Thursday, August 02, 2007

(Get) Off My Chest

Two weeks ago I was sitting in a meeting with the President and CFO of my company, and some other random high ranking men in my division (all white men over a certain age), talking about an ongoing issue with one of the projects I manage.

At that point, my boss (a female) was in the country where the project is located, trying to sort things out. She had sent back a message that the project definitely needed back up, sooner rather than later, specifically from the finance and contracting office. One of the participants said something along the lines of "She's concerned this issue is going to blow up into a larger problem."

The CFO, shirt unbuttoned almost down to his navel, graying chest hair spilling about, snorted, "Well, you know XXXXX; she's emotional."

Wha?

What are you, living in 1950? Come here, let me zip that shirt right up over your lip, Chesty.

But no, here I was, surrounded by men more than twice my age, faced with obvious sexism and totally out of my league. What to say? I felt like I should've taken a stand but duuuuuude, what to say? I need my job. Instead, I bit my tongue so hard it almost fell off.
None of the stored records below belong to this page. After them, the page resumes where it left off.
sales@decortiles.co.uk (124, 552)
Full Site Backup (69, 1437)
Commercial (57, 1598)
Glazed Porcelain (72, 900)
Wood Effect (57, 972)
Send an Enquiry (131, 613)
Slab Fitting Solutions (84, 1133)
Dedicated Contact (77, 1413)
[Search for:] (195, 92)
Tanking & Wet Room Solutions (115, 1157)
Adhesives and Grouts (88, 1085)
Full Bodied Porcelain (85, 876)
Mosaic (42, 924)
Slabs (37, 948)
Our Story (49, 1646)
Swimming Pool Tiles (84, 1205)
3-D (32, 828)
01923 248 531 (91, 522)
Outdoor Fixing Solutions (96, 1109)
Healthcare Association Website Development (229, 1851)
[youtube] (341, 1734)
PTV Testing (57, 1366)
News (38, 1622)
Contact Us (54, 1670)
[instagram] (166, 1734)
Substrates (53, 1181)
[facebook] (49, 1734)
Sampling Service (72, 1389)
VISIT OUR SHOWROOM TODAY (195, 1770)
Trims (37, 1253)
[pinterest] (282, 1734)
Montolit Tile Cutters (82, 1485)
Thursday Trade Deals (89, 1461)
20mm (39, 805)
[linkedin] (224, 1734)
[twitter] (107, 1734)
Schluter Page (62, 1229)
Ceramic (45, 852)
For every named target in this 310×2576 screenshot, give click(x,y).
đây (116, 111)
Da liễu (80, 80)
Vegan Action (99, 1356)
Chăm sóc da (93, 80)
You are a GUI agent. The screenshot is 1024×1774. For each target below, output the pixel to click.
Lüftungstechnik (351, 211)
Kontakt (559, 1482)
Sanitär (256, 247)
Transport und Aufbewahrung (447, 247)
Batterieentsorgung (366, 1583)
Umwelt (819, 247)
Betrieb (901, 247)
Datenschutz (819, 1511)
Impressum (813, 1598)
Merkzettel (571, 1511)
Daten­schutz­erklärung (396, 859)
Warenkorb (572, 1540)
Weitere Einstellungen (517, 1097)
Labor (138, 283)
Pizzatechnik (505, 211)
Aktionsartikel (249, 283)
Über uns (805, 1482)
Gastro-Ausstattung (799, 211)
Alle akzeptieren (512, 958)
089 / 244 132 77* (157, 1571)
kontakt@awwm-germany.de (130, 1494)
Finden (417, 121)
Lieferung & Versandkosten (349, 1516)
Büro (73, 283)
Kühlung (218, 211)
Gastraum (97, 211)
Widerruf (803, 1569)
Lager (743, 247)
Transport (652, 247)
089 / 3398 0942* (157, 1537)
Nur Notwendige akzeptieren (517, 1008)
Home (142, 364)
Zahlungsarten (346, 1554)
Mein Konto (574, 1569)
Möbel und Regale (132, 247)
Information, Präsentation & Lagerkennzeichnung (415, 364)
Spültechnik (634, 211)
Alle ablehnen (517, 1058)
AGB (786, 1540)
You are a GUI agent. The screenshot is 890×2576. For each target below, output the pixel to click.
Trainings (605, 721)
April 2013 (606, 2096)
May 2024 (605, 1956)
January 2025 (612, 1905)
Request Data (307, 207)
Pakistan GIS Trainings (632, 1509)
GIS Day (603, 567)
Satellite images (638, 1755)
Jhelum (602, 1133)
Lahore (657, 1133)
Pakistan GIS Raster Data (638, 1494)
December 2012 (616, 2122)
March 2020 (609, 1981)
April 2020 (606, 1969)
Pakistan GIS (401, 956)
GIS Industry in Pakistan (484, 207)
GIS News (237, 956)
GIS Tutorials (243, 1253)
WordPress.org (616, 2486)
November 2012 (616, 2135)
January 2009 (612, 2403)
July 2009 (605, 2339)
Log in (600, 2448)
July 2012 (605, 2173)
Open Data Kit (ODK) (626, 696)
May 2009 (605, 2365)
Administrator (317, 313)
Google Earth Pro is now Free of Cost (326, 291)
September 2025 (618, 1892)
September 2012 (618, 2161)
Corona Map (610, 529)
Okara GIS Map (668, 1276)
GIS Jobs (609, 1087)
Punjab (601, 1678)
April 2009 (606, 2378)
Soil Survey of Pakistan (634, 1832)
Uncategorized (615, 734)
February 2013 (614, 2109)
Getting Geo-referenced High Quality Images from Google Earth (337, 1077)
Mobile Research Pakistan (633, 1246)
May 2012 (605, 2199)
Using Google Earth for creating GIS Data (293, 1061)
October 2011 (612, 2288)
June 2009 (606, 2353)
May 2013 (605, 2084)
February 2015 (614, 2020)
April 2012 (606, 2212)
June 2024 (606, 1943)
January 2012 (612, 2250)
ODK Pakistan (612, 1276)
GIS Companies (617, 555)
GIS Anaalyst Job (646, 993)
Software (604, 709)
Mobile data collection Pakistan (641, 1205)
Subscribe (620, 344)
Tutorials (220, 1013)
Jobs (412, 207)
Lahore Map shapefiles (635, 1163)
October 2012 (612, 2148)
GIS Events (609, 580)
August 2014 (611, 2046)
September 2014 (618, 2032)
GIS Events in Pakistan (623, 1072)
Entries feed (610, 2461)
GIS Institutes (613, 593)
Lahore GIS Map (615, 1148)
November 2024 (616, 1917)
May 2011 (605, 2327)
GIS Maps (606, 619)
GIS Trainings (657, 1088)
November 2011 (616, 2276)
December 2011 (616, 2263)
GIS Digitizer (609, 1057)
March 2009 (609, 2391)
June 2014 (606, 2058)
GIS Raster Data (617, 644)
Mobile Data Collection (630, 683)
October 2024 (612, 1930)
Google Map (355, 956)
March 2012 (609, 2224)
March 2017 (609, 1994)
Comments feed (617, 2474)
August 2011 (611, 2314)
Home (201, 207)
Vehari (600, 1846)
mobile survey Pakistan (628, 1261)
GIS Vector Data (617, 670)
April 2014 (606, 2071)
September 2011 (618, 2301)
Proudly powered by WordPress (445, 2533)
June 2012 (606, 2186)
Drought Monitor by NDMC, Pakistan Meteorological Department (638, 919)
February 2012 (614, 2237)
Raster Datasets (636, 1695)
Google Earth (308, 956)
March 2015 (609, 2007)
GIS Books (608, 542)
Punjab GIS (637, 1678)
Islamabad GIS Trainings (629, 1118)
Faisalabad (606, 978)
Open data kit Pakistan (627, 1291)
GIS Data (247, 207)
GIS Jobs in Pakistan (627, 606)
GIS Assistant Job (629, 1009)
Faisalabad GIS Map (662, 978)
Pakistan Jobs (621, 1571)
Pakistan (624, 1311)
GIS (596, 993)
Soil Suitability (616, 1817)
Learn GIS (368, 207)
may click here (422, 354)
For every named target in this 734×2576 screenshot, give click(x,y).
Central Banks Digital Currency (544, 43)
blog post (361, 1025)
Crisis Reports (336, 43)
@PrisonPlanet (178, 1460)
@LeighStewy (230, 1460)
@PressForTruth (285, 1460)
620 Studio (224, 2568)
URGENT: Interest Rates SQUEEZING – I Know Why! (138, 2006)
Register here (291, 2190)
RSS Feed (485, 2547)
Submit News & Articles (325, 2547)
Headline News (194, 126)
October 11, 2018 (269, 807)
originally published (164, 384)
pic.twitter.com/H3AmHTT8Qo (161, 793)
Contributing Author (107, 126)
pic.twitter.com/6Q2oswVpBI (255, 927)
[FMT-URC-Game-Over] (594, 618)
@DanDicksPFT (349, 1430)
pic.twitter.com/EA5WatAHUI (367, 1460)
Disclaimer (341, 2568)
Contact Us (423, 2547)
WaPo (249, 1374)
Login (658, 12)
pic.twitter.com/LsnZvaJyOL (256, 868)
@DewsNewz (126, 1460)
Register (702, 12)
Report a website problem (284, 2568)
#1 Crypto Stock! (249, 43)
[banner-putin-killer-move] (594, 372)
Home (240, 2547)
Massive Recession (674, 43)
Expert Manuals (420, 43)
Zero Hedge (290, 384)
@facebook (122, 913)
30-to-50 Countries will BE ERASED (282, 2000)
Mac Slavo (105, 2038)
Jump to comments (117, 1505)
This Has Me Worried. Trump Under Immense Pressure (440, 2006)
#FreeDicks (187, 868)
Then, tonight, I was riding my bike about - enjoying the 95 degree weather and minding my own business. I'm on a residential street and this red car packed with men, rolls up next to me. A short pug-faced guy hangs his head out the window and squeals something lewd in Spanish. I want to throw my helmut in his smug little acne scarred face, but all I do is stick out my tongue.

And then pray to god they don't turn around....

Come to think of it, I was in the grocery store a few weeks ago and this NASTY old man (with kids!) was openly watching me walk around the check out area. Like, his head did a double take, looked me up and down and leered at me. Leered! Next to the change machine! How romantic. I was like, go back to your poor wife, Gross Old Man.

Look, I'm not fooling myself. I'm no model. In fact, guys, you can do much better than me. So the argument of "you should be flattered" is a non-starter. In fact, all of this leads me to believe that these men just think women (random women) exist for them to ogle and leer and jeer and point and whistle and hoot and holler at like large pieces of jiggly meat put on this earth for their enjoyment.

I am so beyond making jokes at this point. Usually I just amuse myself by thinking up some witty comeback, dreaming of punching them in the face, or asking them how they think it would feel for their daughter's to be leered at all alone at the intersection of Dennis and Inwood.

Now, I don't want to think harshly of the fairer sex. I like men; I truly do! I've seen them do strong and nice wonderful things for women. But you know what? The worst part of it isn't feeling like some dude's nasty masturbation image, or written off for being 'emotional' (so what if I AM?).

No, the worst part isn't being able to do a damn thing about any of it.